**ページの抜粋**
• • •
Azure Speech SDK for Python の入力デバイスIDって簡単に取れなくない？

Posted at 2025-08-06

Azure Speech SDK for Python を使って音声認識アプリケーションを開発していたとき、壁にぶつかった。任意のオーディオ入力デバイスを指定する際に設定する device_name が「デバイス ID」という簡単に取得することができない形式だったこと。

import azure.cognitiveservices.speech as speechsdk

# デバイス名は分かるけど、IDが分からない...
audio_config = speechsdk.audio.AudioConfig(device_name="my-microphone")
# ↑ これだとデフォルトデバイスしか使えない

Azure Speech SDK では、特定の音声入力デバイスを指定するためにデバイスIDが必要となることが分かった。デバイス名じゃダメだった。この問題は、Azure Speech SDK が OS の低レベル API と直接連携するため発生する。一般的な Python オーディオライブラリ（PyAudio、sounddevice など）では、人間が読みやすいデバイス名は取得できるが、Azure Speech SDK が要求する形式の ID は提供されない。

import azure.cognitiveservices.speech as speechsdk

# 理想的な使い方（しかし実際は動作しない）
audio_config = speechsdk.audio.AudioConfig(device_name="USB Microphone")
• • •
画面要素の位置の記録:
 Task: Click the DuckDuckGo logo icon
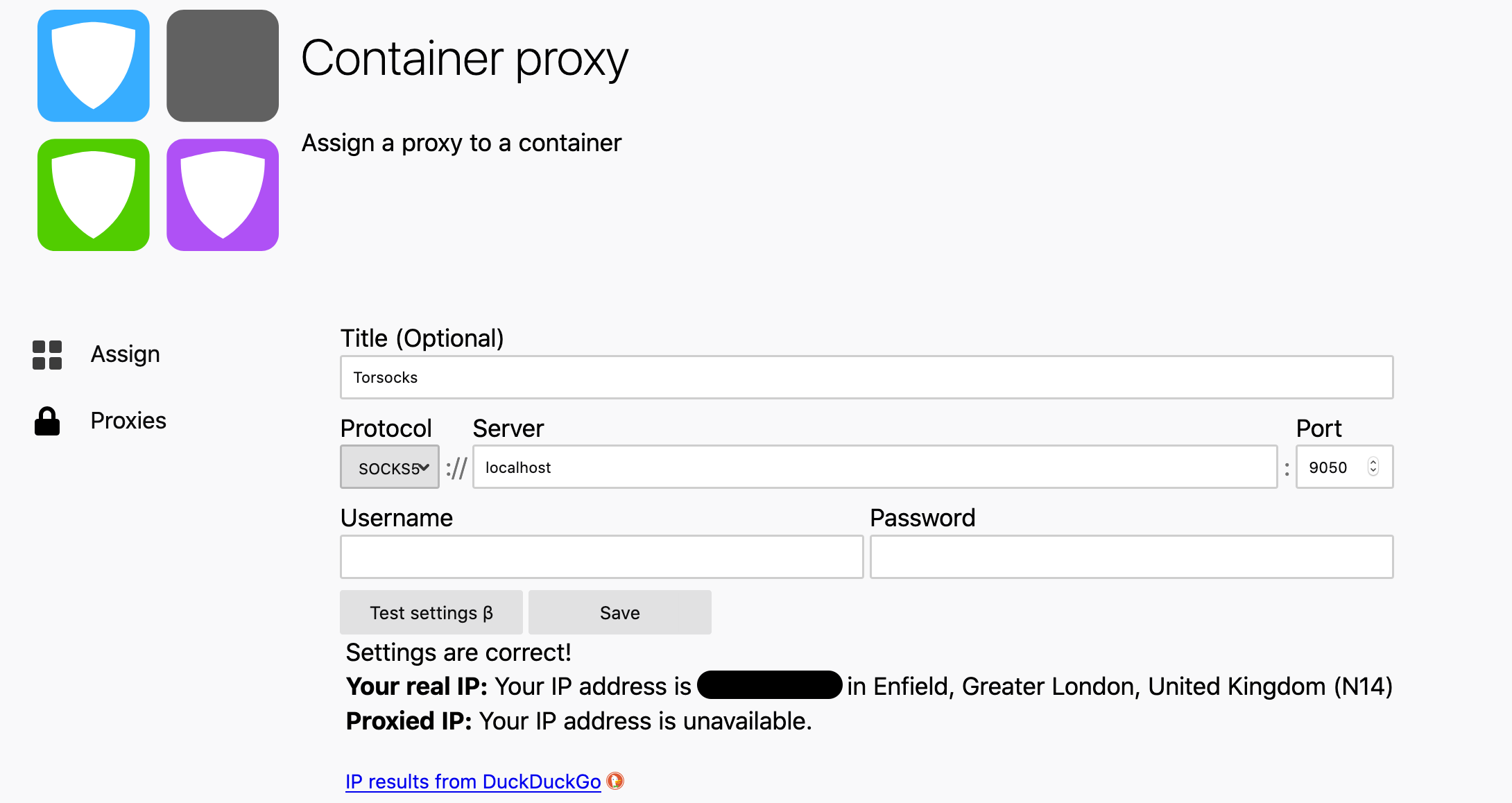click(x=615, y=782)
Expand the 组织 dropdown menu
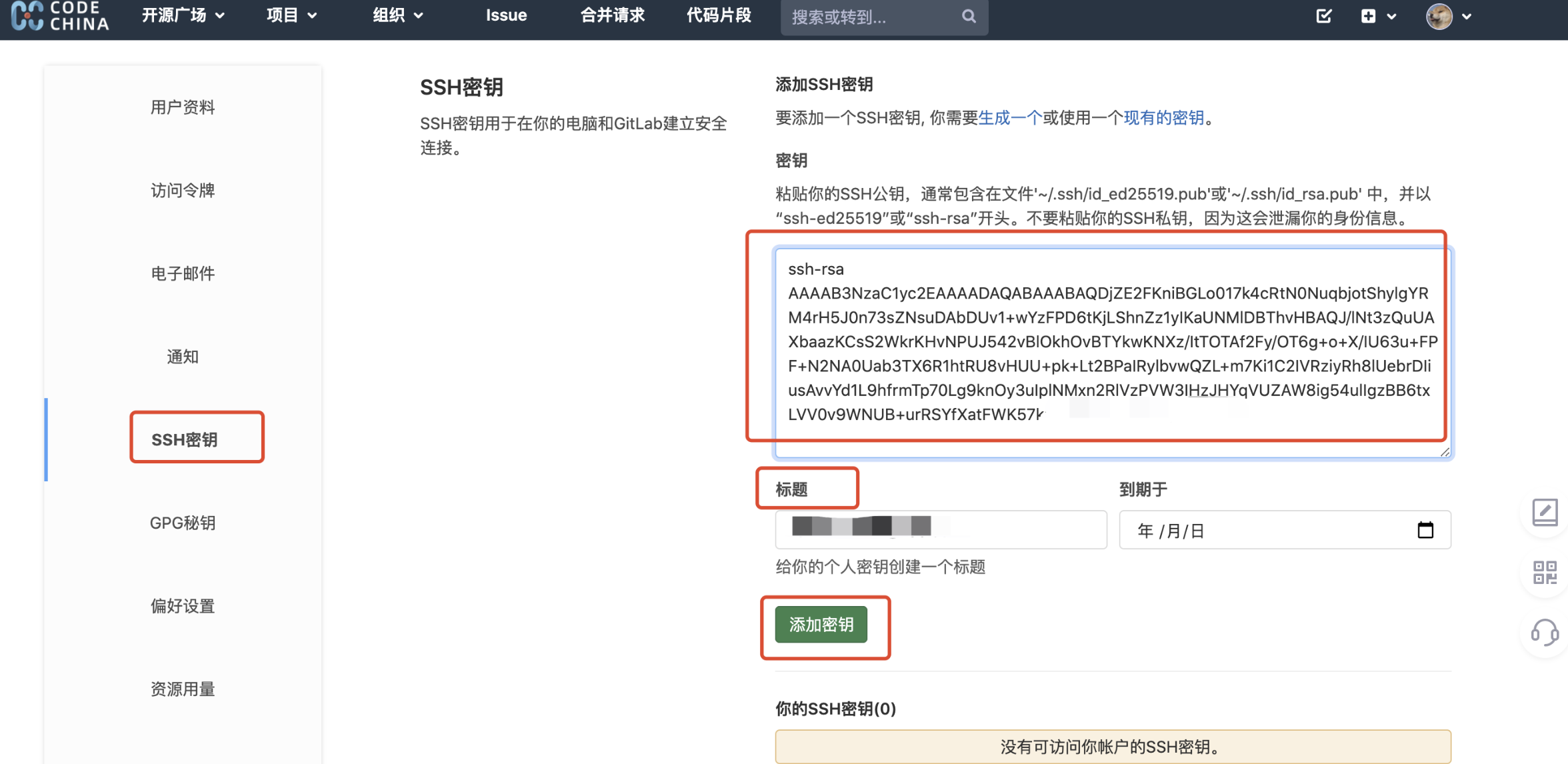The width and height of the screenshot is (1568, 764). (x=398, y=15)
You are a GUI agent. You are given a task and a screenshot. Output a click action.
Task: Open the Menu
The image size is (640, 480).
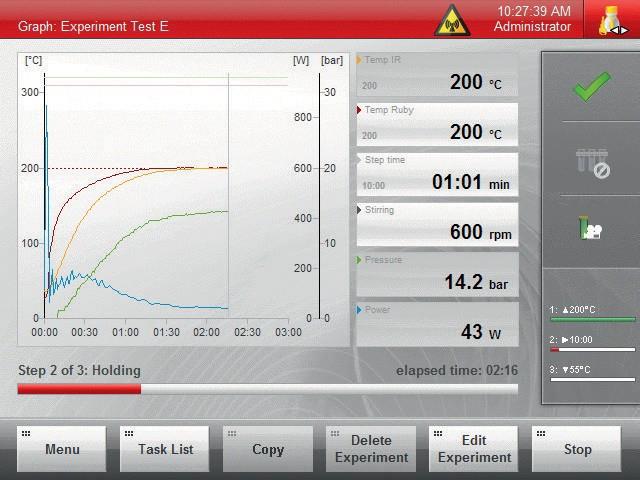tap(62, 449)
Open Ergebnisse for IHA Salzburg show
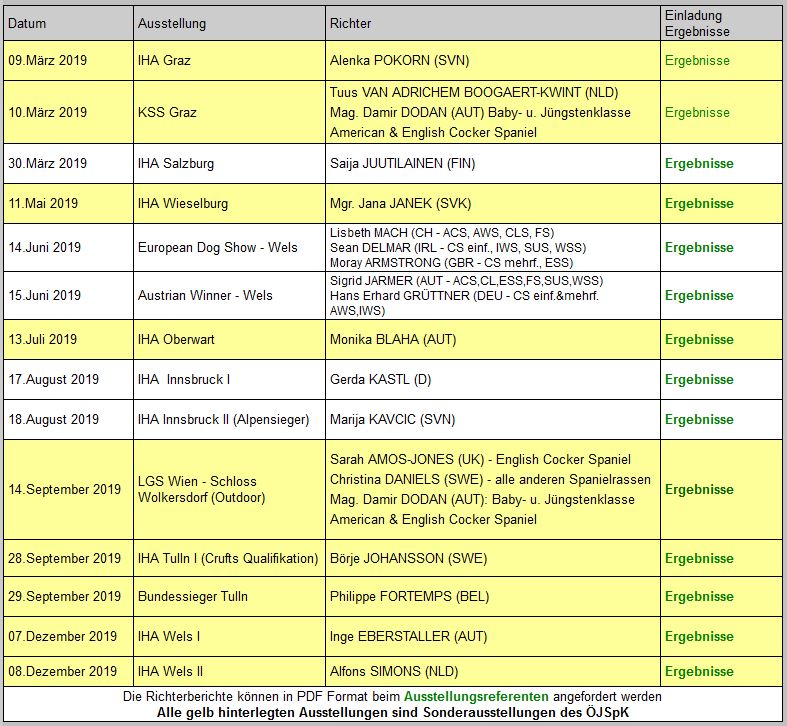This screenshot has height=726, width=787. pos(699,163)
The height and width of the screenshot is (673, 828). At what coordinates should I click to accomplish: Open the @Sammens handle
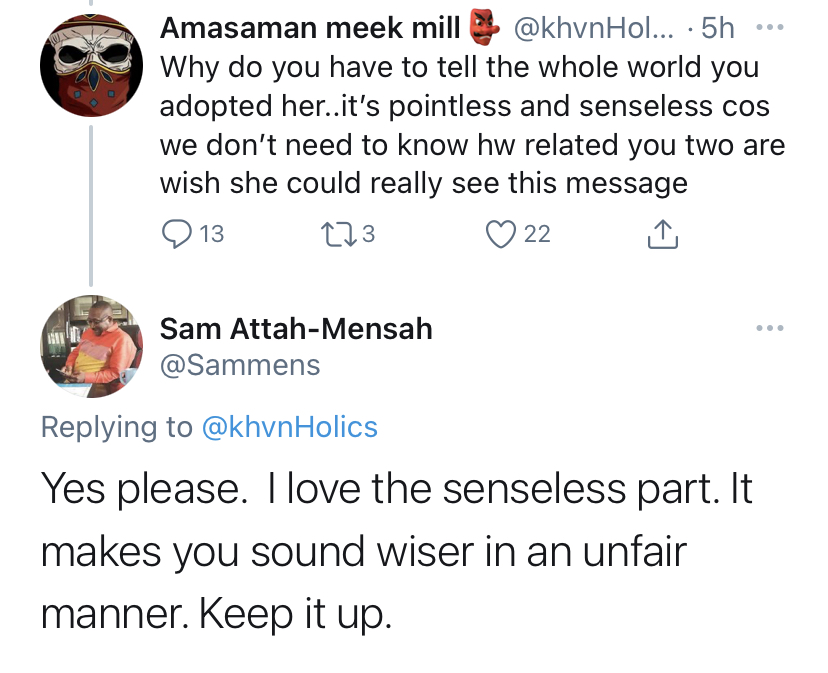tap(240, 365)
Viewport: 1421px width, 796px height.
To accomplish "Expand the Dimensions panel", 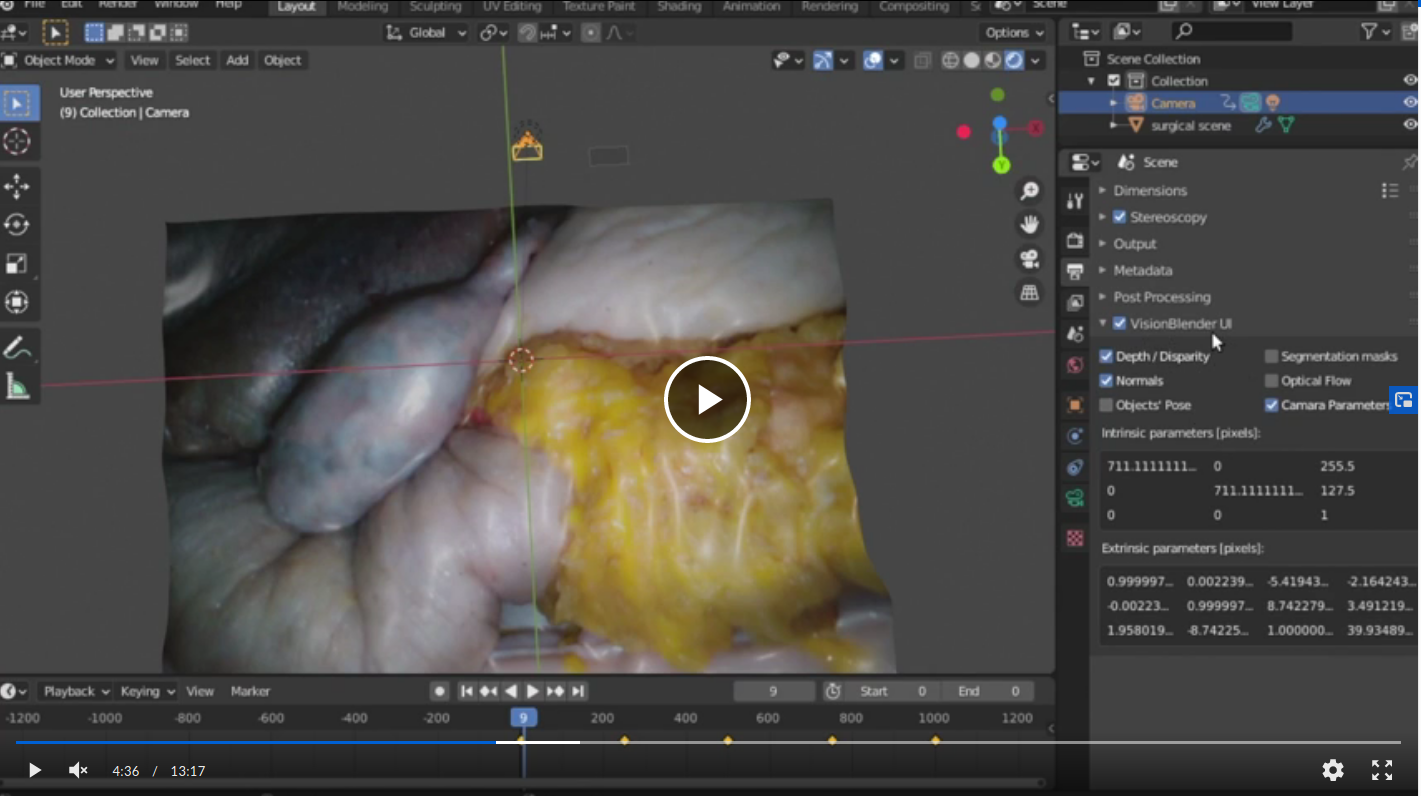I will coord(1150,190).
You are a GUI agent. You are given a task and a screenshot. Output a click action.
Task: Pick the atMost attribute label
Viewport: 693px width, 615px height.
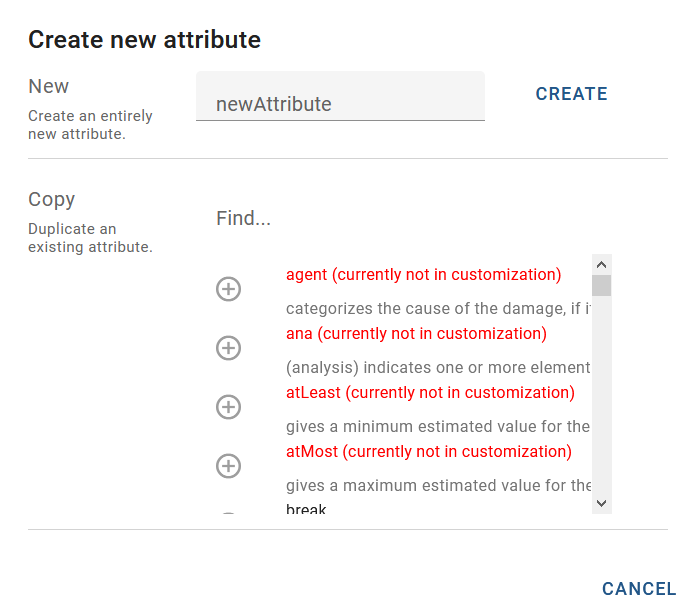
• • •
**課題の内容**
[1] Azure Speech SDK の記事では、デバイスIDを簡単に取得できない問題の発生原因を何だとしているか。
[2] 次の (a)〜(c) が Azure Speech SDK の記事の内容と合っているか、それぞれ「はい」か「いいえ」で答え、判断の根拠となる記事中の語句をそのまま引用してください。
(a) PyAudio や sounddevice などのライブラリでは、人間が読みやすいデバイス名を取得できる。
(b) Azure Speech SDK では、デバイス名を指定すれば特定の音声入力デバイスを使える。
(c) この記事は2025年8月6日に投稿された。
[3] Azure Speech SDK の記事の続きを、最後に示された箇所の後から書き進めよ。

**課題の解答**
[1] Azure Speech SDK が OS の低レベル API と直接連携するため。

[2]
(a) はい。「人間が読みやすいデバイス名は取得できる」
(b) いいえ。「デバイス名じゃダメだった」
(c) はい。「Posted at 2025-08-06」

[3]
# 実際に必要な形式（Windows の例）
audio_config = speechsdk.audio.AudioConfig(
    device_name="{0.0.0.00000000}.{12345678-1234-5678-9abc-def012345678}"
)

うーん、、、
まぁ勉強がてらいい解決方法とか調べてみる。

解決方法

Azure Speech SDK が要求する デバイスIDは、各 OS 固有の形式になっている。

Windows: WASAPI デバイスエンドポイントID
macOS: CoreAudio デバイスUID

Microsoft が提供するサンプルコードは、各 OS のネイティブ API を直接使用してこれらの ID を取得する方法を示している。しかし、これらは C++ や Objective-C で記述されており、Python 開発者にとっては直接利用が困難。

Windows (C++) 実装

_audio_devices.cpp では、MMDeviceEnumerator の EnumAudioEndpoints() を使用。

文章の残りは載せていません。